We keep track of the generated assembly in the repository and enforce on CI that it is up to date. Here is a typical assembly comparison on x86_64+SSE.

standard:

f32_to_i64:
    cvttss2si rax, xmm0
    ucomiss xmm0, dword ptr [rip + .L_0]
    movabs rcx, 9223372036854775807
    cmovbe rcx, rax
    xor eax, eax
    ucomiss xmm0, xmm0
    cmovnp rax, rcx
    ret

fast:

f32_to_i64:
    cvttss2si rax, xmm0
    ret

As expected, we do the conversion in one instruction. The extra assembly in the standard version performs the saturation.

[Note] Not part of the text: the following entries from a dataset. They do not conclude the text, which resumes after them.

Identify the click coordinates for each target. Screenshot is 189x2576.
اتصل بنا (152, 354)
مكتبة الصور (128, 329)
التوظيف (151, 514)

A more complicated case is f32 to u64. We cannot handle this in one instruction, because the cvttss2si instruction outputs an i64. It cannot handle the values between i64::MAX and u64::MAX. (AVX512 could do this, but the intrinsics are not stable and it might not be faster.) With some clever optimization, we can still do better than the standard version. I copied the following Rust code from the repository.

standard:

f32_to_u64:
    cvttss2si rax, xmm0
    mov rcx, rax
    sar rcx, 63
    movaps xmm1, xmm0
    subss xmm1, dword ptr [rip + .L_0]
    cvttss2si rdx, xmm1
    and rdx, rcx
    or rdx, rax
    xor ecx, ecx
    xorps xmm1, xmm1
    ucomiss xmm0, xmm1
    cmovae rcx, rdx
    ucomiss xmm0, dword ptr [rip + .L_1]
    mov rax, -1
    cmovbe rax, rcx
    ret

fast:

f32_to_u64:
    cvttss2si rcx, xmm0
    addss xmm0, dword ptr [rip + .L_0]
    cvttss2si rdx, xmm0
    mov rax, rcx
    sar rax, 63
    and rax, rdx
    or rax, rcx
    ret

First, let us consider a relatively naive branchful solution:

#[inline(always)]
fn _f32_to_u64_branchful(float: f32) -> u64 {
    const THRESHOLD_FLOAT: f32 = power_of_two_f32(63);
    const THRESHOLD_INTEGER: u64 = 2u64.pow(63);

    let in_range = float <= THRESHOLD_FLOAT;
    if in_range {
        f32_to_i64(float) as u64
    } else {
        // Subtract the threshold from the float. The result is >= 0 because the input is larger
        // than the subtrahend. The result is <= i64::MAX because `u64::MAX - i64::MAX == i64::MAX`.
        let in_range_float = float - THRESHOLD_FLOAT;
        let integer = f32_to_i64(in_range_float) as u64;
        // Overflow is benign because it can only occur for invalid inputs.
        integer.overflowing_add(THRESHOLD_INTEGER).0
    }
}

We can turn this into a less naive branchless solution:

#[inline(always)]
fn f32_to_u64_branchless(float: f32) -> u64 {
    const THRESHOLD: f32 = power_of_two_f32(63);

    let integer1 = f32_to_i64(float);
    let integer2 = f32_to_i64(float - THRESHOLD);
    // If the input is larger than i64::MAX, then integer1 is i64::MIN. This value has 1 as the
    // leftmost bit and 0 as the remaining bits. Right shift on signed values is arithmetic, not
    // logical [1]. We end up with all 0 (in range) or all 1 (out of range).
    let too_large = integer1 >> 63;
    // # If the input is not too large:
    //
    // Integer1 has the correct value. The mask is all 0, which makes the Or result in integer1.
    //
    // # If the input is too large:
    //
    // Integer1 is i64::MIN and the mask is all 1. The Or results in `i64::MIN | integer2`.
    // integer2 has the correct result minus 2**63. This is the correct result without the
    // leftmost bit. The Or adds the missing leftmost bit back.
    (integer1 | (integer2 & too_large)) as u64
}

This compiles to the assembly above.